Una delle ultime stagioni estive che trascorsi ancora impegnato nei giornali mi risultò piuttosto difficile dal punto di vista psicologico. Si stavano disputando i primi incontri di Coppa Italia e la Roma era impegnata nella trasferta di Catanzaro.
Melillo mi incaricò di andare in trasferta a fare questa cronaca per Tuttosport. C'era un volo charter e lo presi, approdando nel piccolo aeroporto di Catanzaro. Ma qui incontrai un po' tutti gli inviati dei giornali romani, e tra essi nientedimeno che Ezio De Cesari per il Corrriere dello Sport. Fu un incontro poco gradito ad entrambi, in quanto ancora vicino ai fatti che avevano portato alla mia rottura con il Corriere dello Sport e ai conseguenti atteggiamenti polemici.
A mezzogiorno, al ristorante, pranzammo tutti insieme, dato che eravamo sistemati nello stesso albergo, e io sentivo che l'atmosfera non era particolarmente divertente, per me.
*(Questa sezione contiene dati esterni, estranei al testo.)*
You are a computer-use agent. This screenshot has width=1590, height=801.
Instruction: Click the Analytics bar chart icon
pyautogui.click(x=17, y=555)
I giovani colleghi che affiancavano De Cesari facevano a gara a farmi sentire a disagio. Ricordo che faceva caldo, e io avevo appoggiato la mia giacca marrone alla sedia. Uscii un attimo per andare al bagno a lavarmi le mani, e uno di quegli scagnozzi se ne uscì con parole di scherno, come se quella giacca fosse stata quella di un mendicante. Era un atteggiamento tipico di De Cesari per far pesare la propria superiorità economica e sociale.
Eppure io avevo saputo cose bruttissime sul suo conto: che in una trasferta a Buenos Aires aveva venduto a caro prezzo un suo vecchio cappotto all'ingenuo corrispondente Romolo Babusci, appassionato di moda italiana, ma che poi si era pentito amaramente di aver pagato cento quel che valeva dieci.